Reproduce the listing word for word, from its first line up to and including the line with "In order to click".

» Dataset entries:
□ □ □

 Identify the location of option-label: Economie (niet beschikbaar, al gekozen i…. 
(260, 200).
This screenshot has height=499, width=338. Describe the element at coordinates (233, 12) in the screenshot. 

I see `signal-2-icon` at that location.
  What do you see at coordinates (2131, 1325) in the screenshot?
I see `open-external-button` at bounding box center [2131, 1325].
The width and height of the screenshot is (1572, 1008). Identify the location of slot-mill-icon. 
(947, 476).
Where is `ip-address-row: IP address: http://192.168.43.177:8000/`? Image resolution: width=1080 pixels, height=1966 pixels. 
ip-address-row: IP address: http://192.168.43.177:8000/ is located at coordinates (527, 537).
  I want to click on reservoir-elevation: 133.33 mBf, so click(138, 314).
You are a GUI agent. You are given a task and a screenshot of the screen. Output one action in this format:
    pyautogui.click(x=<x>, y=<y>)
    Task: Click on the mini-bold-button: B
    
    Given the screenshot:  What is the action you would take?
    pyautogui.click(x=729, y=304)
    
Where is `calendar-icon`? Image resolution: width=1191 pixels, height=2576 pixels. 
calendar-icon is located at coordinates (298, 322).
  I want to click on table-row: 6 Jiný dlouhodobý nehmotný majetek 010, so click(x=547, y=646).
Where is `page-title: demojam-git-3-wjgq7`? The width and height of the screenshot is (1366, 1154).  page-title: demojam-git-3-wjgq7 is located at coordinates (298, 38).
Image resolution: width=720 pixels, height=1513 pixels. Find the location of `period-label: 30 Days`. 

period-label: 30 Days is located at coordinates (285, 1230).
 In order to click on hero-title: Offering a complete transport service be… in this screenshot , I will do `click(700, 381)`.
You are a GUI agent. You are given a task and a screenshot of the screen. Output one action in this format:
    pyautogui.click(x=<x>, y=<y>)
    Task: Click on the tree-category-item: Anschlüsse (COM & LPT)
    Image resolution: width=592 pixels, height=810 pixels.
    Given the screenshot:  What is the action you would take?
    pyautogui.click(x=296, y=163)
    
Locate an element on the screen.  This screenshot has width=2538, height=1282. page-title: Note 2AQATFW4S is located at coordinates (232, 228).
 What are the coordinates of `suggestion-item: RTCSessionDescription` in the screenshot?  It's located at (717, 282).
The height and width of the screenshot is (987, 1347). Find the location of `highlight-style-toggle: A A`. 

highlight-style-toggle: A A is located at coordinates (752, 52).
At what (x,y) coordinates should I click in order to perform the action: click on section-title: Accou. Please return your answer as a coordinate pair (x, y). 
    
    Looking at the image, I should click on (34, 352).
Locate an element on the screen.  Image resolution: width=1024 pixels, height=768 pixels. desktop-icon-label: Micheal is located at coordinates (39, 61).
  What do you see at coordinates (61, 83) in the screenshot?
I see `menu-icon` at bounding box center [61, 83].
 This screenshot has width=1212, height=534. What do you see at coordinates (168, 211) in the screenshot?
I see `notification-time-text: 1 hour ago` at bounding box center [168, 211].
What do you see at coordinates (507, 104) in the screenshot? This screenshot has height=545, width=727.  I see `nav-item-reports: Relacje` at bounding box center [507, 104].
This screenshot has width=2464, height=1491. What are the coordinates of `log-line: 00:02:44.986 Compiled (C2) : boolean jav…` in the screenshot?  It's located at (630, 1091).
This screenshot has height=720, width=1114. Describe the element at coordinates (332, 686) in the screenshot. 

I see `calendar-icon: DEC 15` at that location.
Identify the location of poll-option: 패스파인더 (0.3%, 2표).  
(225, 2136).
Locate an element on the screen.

□ □ □

» EXERCISE OUTPUT:
 Identify the location of option-label: Economie (niet beschikbaar, al gekozen i…. 
(260, 200).
This screenshot has height=499, width=338. Describe the element at coordinates (233, 12) in the screenshot. 

I see `signal-2-icon` at that location.
  What do you see at coordinates (2131, 1325) in the screenshot?
I see `open-external-button` at bounding box center [2131, 1325].
The width and height of the screenshot is (1572, 1008). Identify the location of slot-mill-icon. 
(947, 476).
Where is `ip-address-row: IP address: http://192.168.43.177:8000/`? Image resolution: width=1080 pixels, height=1966 pixels. 
ip-address-row: IP address: http://192.168.43.177:8000/ is located at coordinates (527, 537).
  I want to click on reservoir-elevation: 133.33 mBf, so click(138, 314).
You are a GUI agent. You are given a task and a screenshot of the screen. Output one action in this format:
    pyautogui.click(x=<x>, y=<y>)
    Task: Click on the mini-bold-button: B
    
    Given the screenshot:  What is the action you would take?
    pyautogui.click(x=729, y=304)
    
Where is `calendar-icon`? Image resolution: width=1191 pixels, height=2576 pixels. 
calendar-icon is located at coordinates (298, 322).
  I want to click on table-row: 6 Jiný dlouhodobý nehmotný majetek 010, so click(x=547, y=646).
Where is `page-title: demojam-git-3-wjgq7`? The width and height of the screenshot is (1366, 1154).  page-title: demojam-git-3-wjgq7 is located at coordinates (298, 38).
Image resolution: width=720 pixels, height=1513 pixels. Find the location of `period-label: 30 Days`. 

period-label: 30 Days is located at coordinates (285, 1230).
 In order to click on hero-title: Offering a complete transport service be… in this screenshot , I will do `click(700, 381)`.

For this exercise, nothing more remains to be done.